• DOCUMENT PASSAGE

+===+

Our role in Lung Health Checks
Early detection of lung cancer has been at the core of our charity since it was founded 1990. We are in full support of lung health checks and are working with NHS England, as well as a number of individual programmes to ensure as many people as possible take up the opportunity if invited.
National awareness campaign
Over 1750 people have been diagnosed through the programmes so far, with 76% of cancers caught at stages 1 and 2 when it is easier to treat with curative intent. This is phenomenal and turns current early detection rates on their head.
However, despite the clear benefits of the checks, many people are not taking up the opportunity of a lung health check when invited. Anecdotal feedback suggestions two main reasons for this:
- The asymptomatic nature of the disease means people think they don’t need the check up because they feel fine
- People invited are too frightened to find out if they have lung cancer and are under the belief that nothing can be done to successfully treat the disease.
In 2022, NHS England commissioned us to develop a two-phased campaign to overcome these primary hurdles and help improve uptake of the lung health checks.
Our in-house team, who are the brains behind such campaigns as Spot the Difference, Still Here and Like Me, aim to address and overcome these obstacles by creating a multifaceted educational marketing campaign that:
- Challenges disease and symptom misconception.
- Highlights the importance of early detection.

+===+

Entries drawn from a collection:

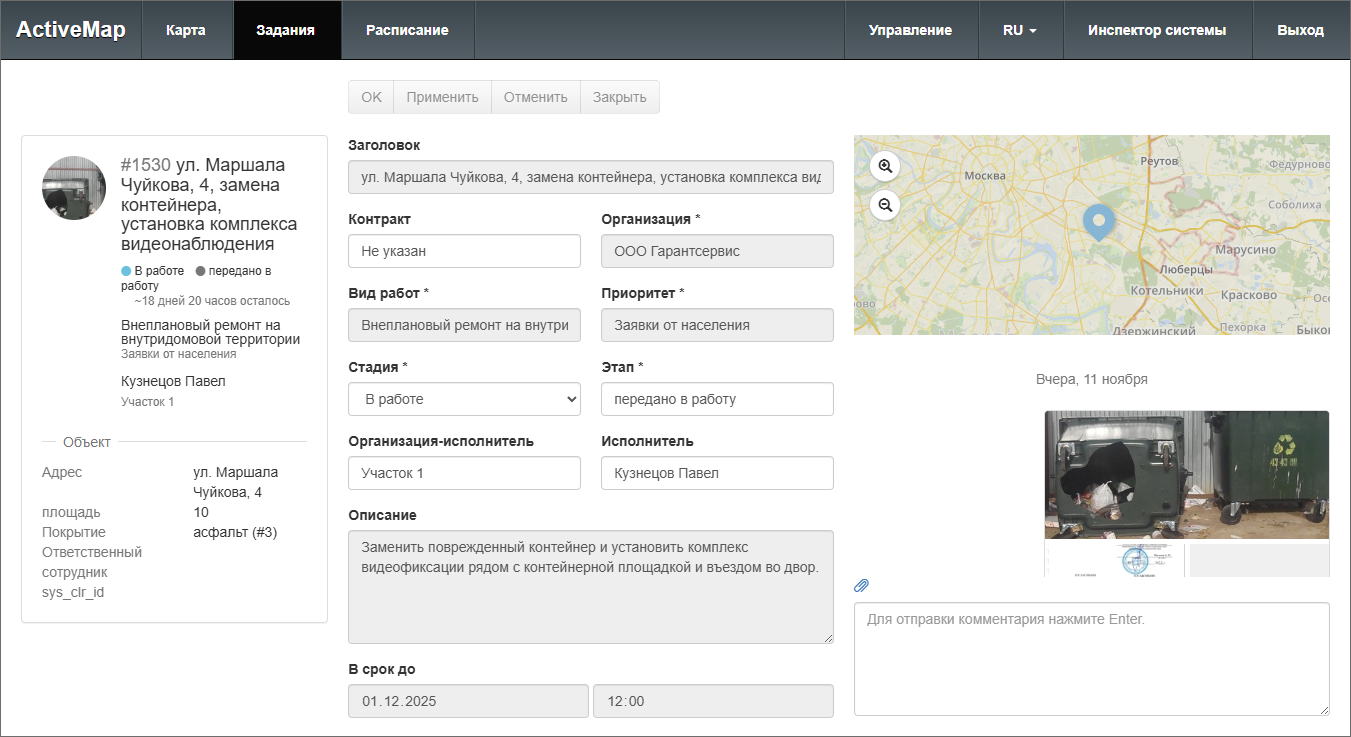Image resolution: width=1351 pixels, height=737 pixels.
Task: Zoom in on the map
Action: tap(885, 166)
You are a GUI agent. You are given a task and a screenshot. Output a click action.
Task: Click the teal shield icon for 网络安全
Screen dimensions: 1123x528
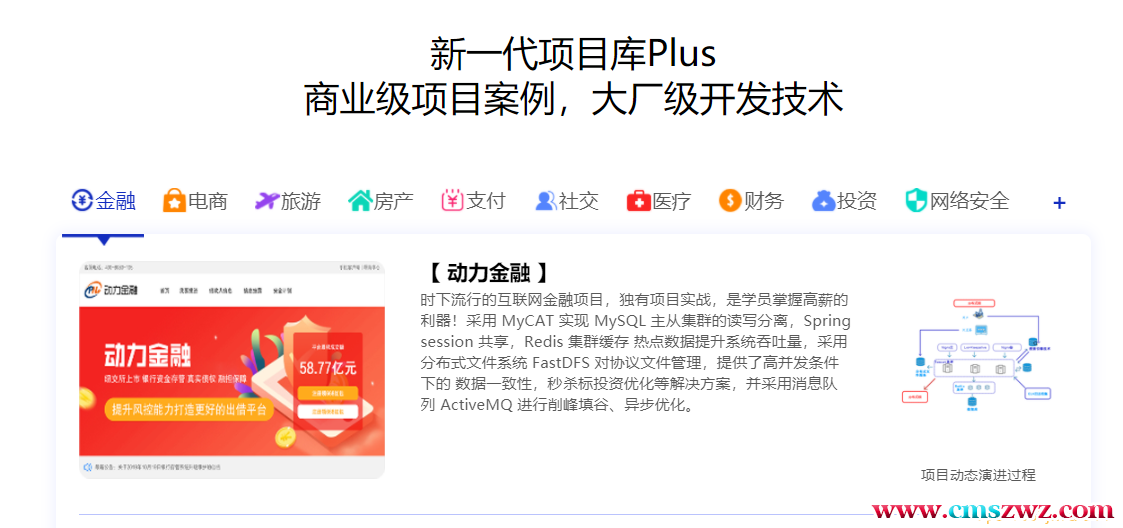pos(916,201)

+===+

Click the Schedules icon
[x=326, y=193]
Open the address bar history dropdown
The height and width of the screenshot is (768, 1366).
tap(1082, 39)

+===+

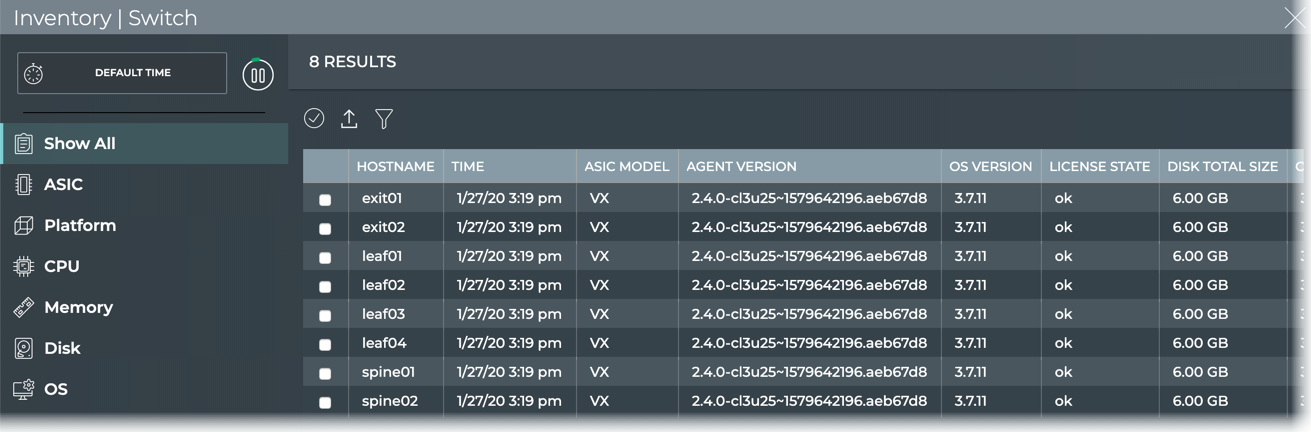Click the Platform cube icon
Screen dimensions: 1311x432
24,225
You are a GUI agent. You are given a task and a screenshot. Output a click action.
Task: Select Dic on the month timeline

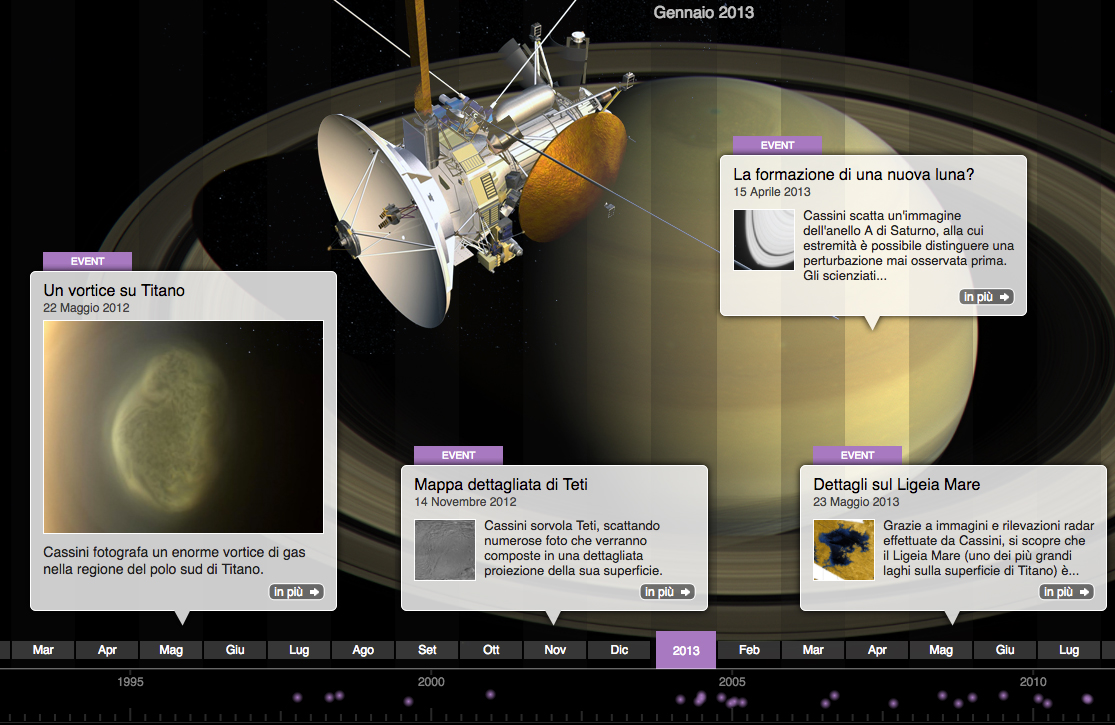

+===+

• REQUIRED TASKS
[a] Name every campaign that the lung health checks page credits to the charity's in-house team.
[b] Answer these questions from the lung health checks page:
(i) In what year was the charity founded?
(ii) What percentage of the cancers diagnosed through the programmes were caught at stages 1 and 2?
(iii) In what year did NHS England commission the two-phased campaign?
[c] Reproduce the stretch of the lung health checks page from "National awareness campaign" through "treat the disease.".
The records stand apart from the lung health checks page and are unrelated material.

• ANSWERS TO THE PROBLEMS
[a] Spot the Difference, Still Here, Like Me

[b]
(i) 1990
(ii) 76%
(iii) 2022

[c]
National awareness campaign
Over 1750 people have been diagnosed through the programmes so far, with 76% of cancers caught at stages 1 and 2 when it is easier to treat with curative intent. This is phenomenal and turns current early detection rates on their head.
However, despite the clear benefits of the checks, many people are not taking up the opportunity of a lung health check when invited. Anecdotal feedback suggestions two main reasons for this:
- The asymptomatic nature of the disease means people think they don’t need the check up because they feel fine
- People invited are too frightened to find out if they have lung cancer and are under the belief that nothing can be done to successfully treat the disease.